Coming Home: Give yourself the gift of recording family moments
by Jessie Veeder
1-10-16
Forum Communications
http://www.inforum.com
 

We watched her from the couch, her silver hair tucked up under her flat-brimmed feed store cap, her husband on the other side of the camcorder lightheartedly poking fun at the way she climbed up on her horse, laughing with the reins in her hand as she set out for the gate.

The VHS tape with our family memories found its way into my dad’s hand while he was searching for something else in the back closet. It’s funny how we seem to stumble upon such important things.

The label read something like “Feeding cattle, Alex’s Birth, Dance, 1989,” the year my little sister was born.

The year my dad’s father was battling his second bout of cancer and the outcome looked grim. And until I saw him again, dressed in coveralls and a wool cap emerging from that little brown house in the farmyard, blurry, shaky and worn like the old tape itself, it hadn’t occurred to me the reason the new camcorder existed in my family that year.

 Because Polaroids wouldn’t capture his voice or her laugh or the joke she told about her first husband filming her backside.

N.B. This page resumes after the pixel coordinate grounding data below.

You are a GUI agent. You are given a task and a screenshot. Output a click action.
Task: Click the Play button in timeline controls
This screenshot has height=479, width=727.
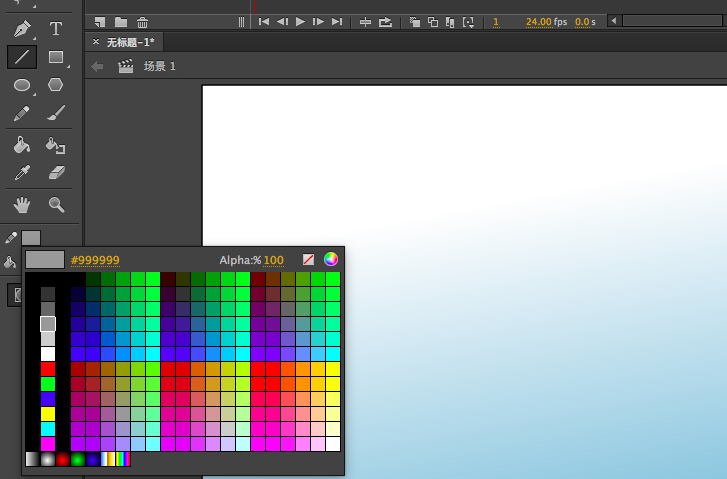click(300, 21)
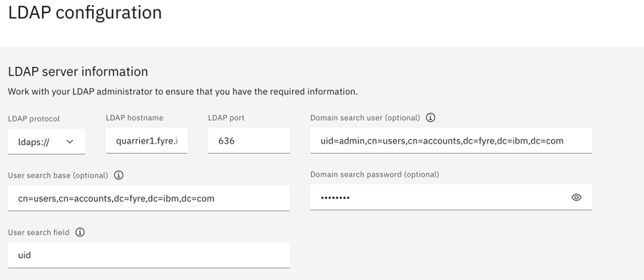Click the LDAP server information heading
Screen dimensions: 644x280
point(78,71)

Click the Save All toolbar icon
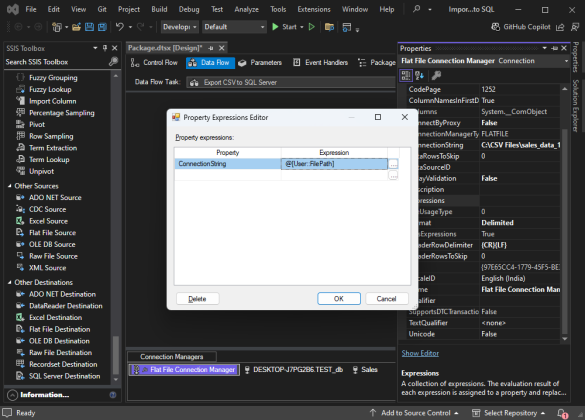point(102,27)
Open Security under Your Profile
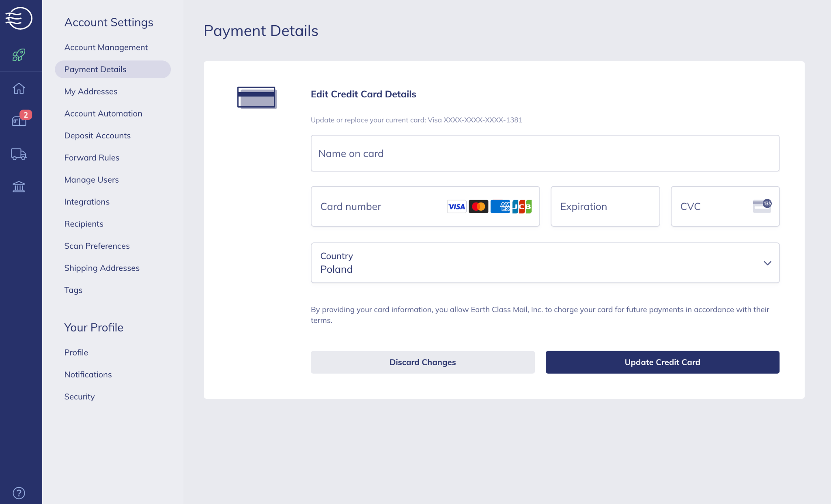The height and width of the screenshot is (504, 831). [x=80, y=396]
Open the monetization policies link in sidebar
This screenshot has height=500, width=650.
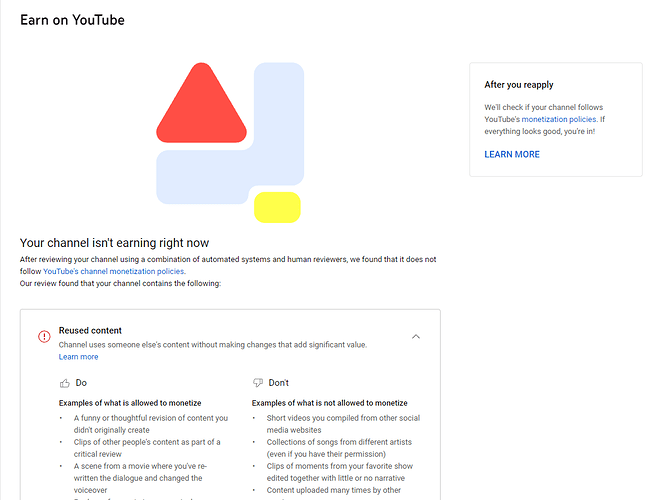(x=559, y=119)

So they bought a camcorder. Bulky and not the least bit user-friendly, they read the manual, pushed the red button at the wrong times and carted it around so that they might remember how he dressed when he fed cattle, what he looked like opening a gate and the expression on his face when he cradled his tiny and brand new grandchild just months before he said goodbye to this world.

But of course they didn’t know how little time they had then, not just with Grandpa Pete, but with Grandma Edie as well. Because that’s the trouble with things like time, we always think we have more of it.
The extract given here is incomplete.